A nurse is providing postoperative instructions for a client who had kidney stone removal and placement of a nephrostomy tube. Which of the following statements by the client indicates an understanding of the instructions? a. "This tube will keep my ureters open in case of another stone." b. "This tube will remain permanently because I can't empty my bladder." c. "This tube goes directly into my bladder." d. "This tube is only temporary."

d. "This tube is only temporary." This type of diversion is usually temporary and is removed once the kidney has healed.

A nurse is caring for a client who has a history of irritable bowel syndrome and repots that their last bowel movement was 5 days ago. The nurse should identify this was which of the following types of altered elimination pattern? a. Encopresis b. Diarrhea c. Fecal incontinence d. Constipation

d. Constipation Constipation is a condition that slows the production of stool. It can result in dry, hard-to-pass bowel movements and gives a sensation of incomplete emptying or passing of stool.

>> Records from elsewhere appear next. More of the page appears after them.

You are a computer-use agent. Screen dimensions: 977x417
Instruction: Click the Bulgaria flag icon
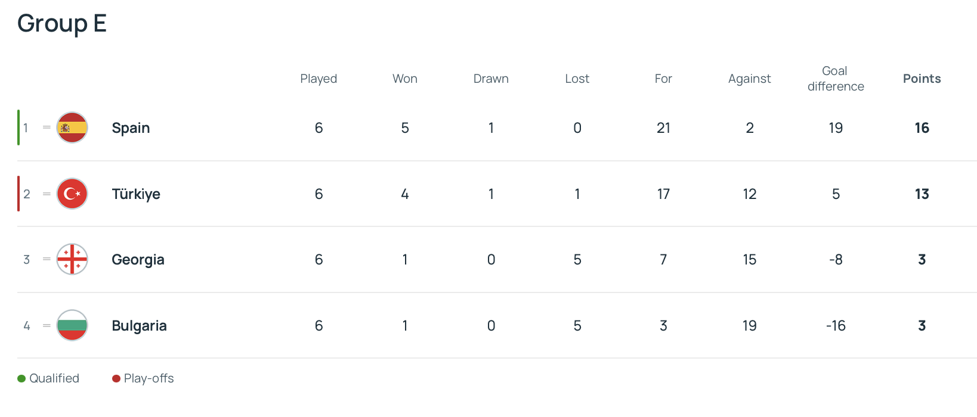72,325
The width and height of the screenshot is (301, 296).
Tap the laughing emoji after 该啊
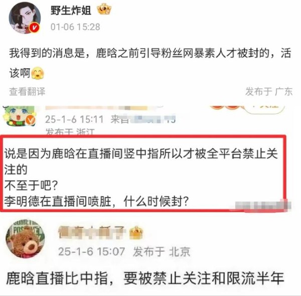[x=38, y=73]
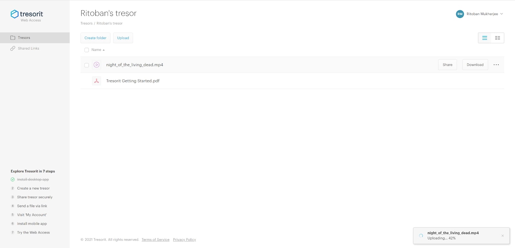The height and width of the screenshot is (248, 515).
Task: Click the checkmark beside Install desktop app
Action: pos(12,179)
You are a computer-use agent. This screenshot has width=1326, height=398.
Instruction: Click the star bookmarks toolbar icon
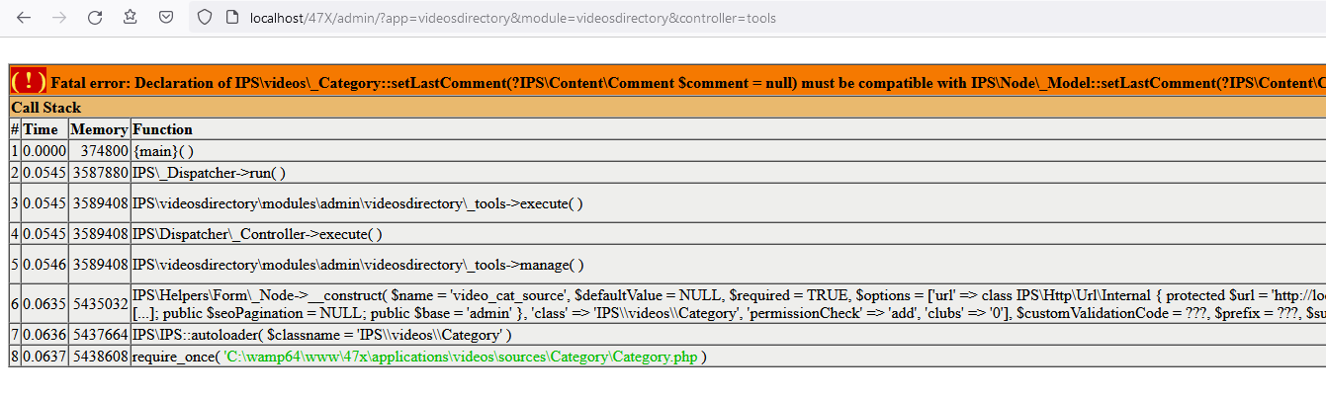(131, 17)
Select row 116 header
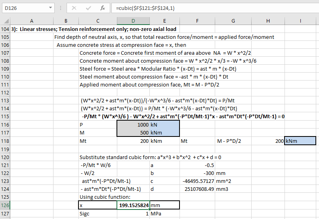Screen dimensions: 319x219 (5, 125)
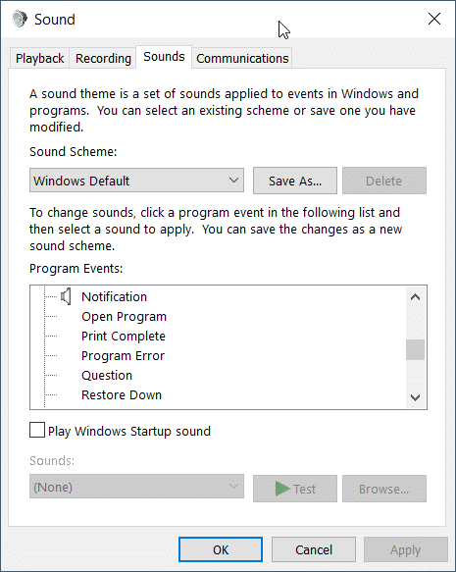
Task: Click the Program Events scroll up arrow
Action: pyautogui.click(x=415, y=297)
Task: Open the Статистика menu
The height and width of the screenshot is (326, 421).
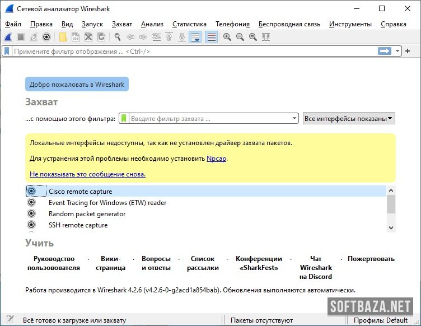Action: pos(189,24)
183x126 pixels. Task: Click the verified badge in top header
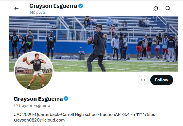point(81,6)

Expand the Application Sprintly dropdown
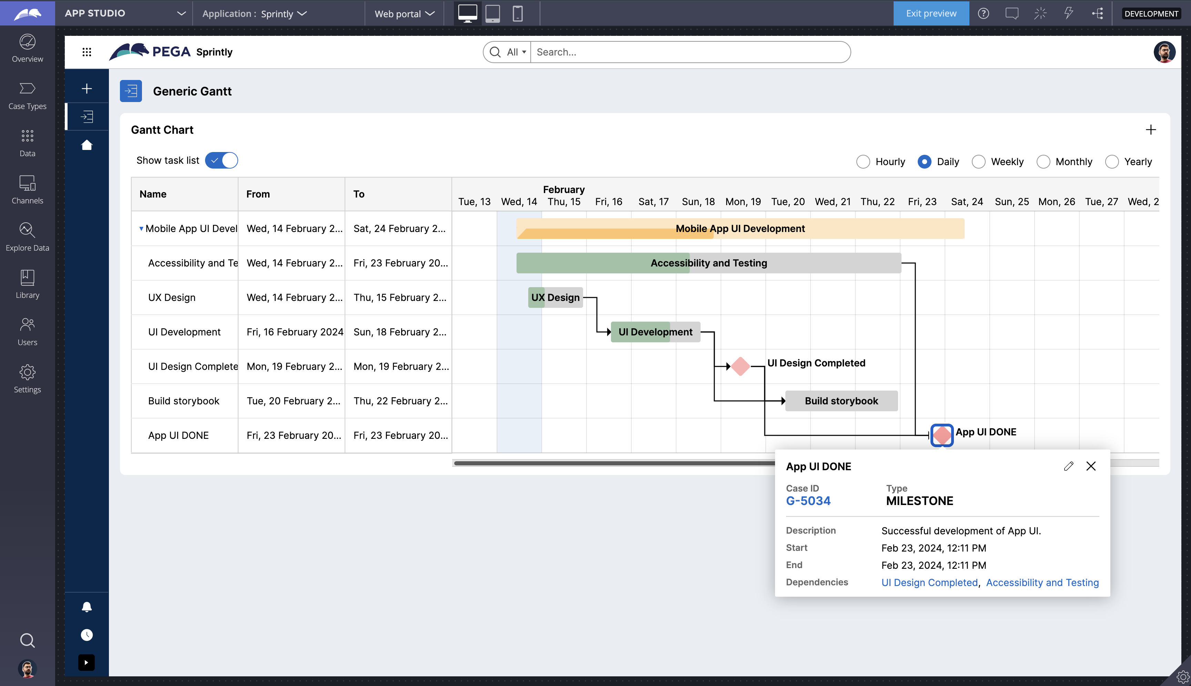[255, 14]
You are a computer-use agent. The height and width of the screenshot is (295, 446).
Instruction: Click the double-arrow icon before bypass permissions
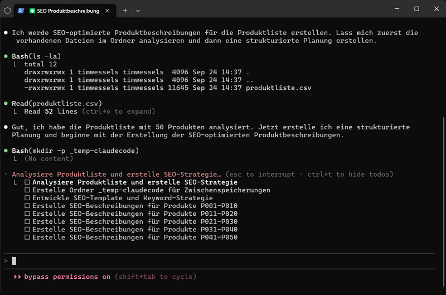coord(18,277)
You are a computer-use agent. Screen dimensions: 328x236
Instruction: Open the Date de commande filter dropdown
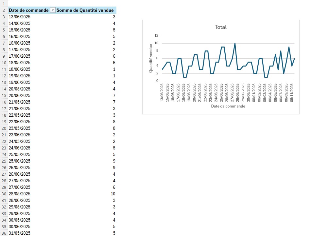[x=53, y=10]
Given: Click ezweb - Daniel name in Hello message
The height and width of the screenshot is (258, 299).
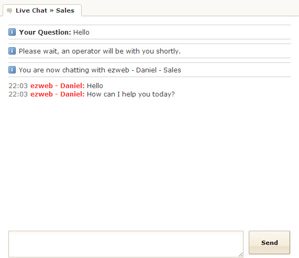Looking at the screenshot, I should [58, 86].
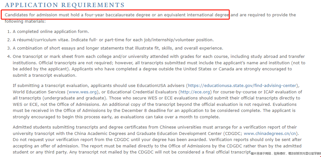Click the 'World Education Services' text
Screen dimensions: 321x157
(x=39, y=92)
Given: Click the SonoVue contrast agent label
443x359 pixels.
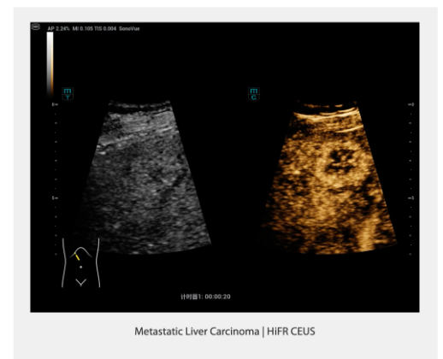Looking at the screenshot, I should pos(129,28).
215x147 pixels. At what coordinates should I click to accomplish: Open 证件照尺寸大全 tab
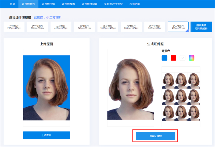[113, 4]
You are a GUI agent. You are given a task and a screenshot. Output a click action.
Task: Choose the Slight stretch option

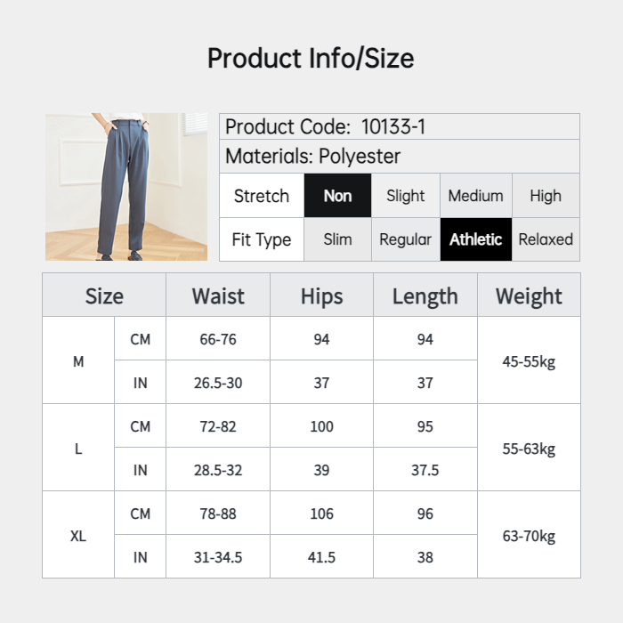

A nurse is preparing to insert a nasogastric tube into a client for decompression. Which of the following actions should the nurse perform first? a. Measure the tube from the client's ear to the xiphoid b. Insert the tube while the client takes sips of water c. Connect the nasogastric tube to suction d. Ensure the client is in a sitting position

d. Ensure the client is in a sitting position When inserting a nasogastric tube, the nurse should first encourage the client to sit up to reduce the chance of vomiting and aspiration.

A nurse is educating a client who has paraplegia about urinary catheter use. Which of the following catheter types should the nurse include in the teaching to help facilitate urinary elimination for this client? a. Suprapubic catheter b. Indwelling catheter c. Condom catheter d. Intermittent catheter

d. Intermittent Catheter Clients who have paraplegia will often utilize intermittent catheters in conjunction with bladder training to avoid urinary accidents due to the lack of bladder sensation from paralysis.

A nurse is caring for an older adult client who is experiencing urinary leakage. Which of the following is an expected age-related change that can contribute to this occurrence? a. Reduced blood supply b. Loss of kidney tissue c. Loss of nephrons d. Loss of bladder tone

d. Loss of bladder tone With advancing age there is a loss of bladder tone, which can lead to issues such as urinary leakage, incontinence, or retention.

A nurse is reviewing the primary function of the urinary tract with a group of newly licensed nurses. Which of the following information should the nurse include? a. The urinary tract regulate the production of red blood cells b. The Urinary tract produces hormones for blood pressure regulation c. The urinary tract keeps bones strong d. The urinary tract eliminates waste and excess fluid from the body

d. The urinary tract eliminates waste and excess fluid form the body The primary function of the urinary tract is to eliminate waste and excess fluid from the body in the form of urine.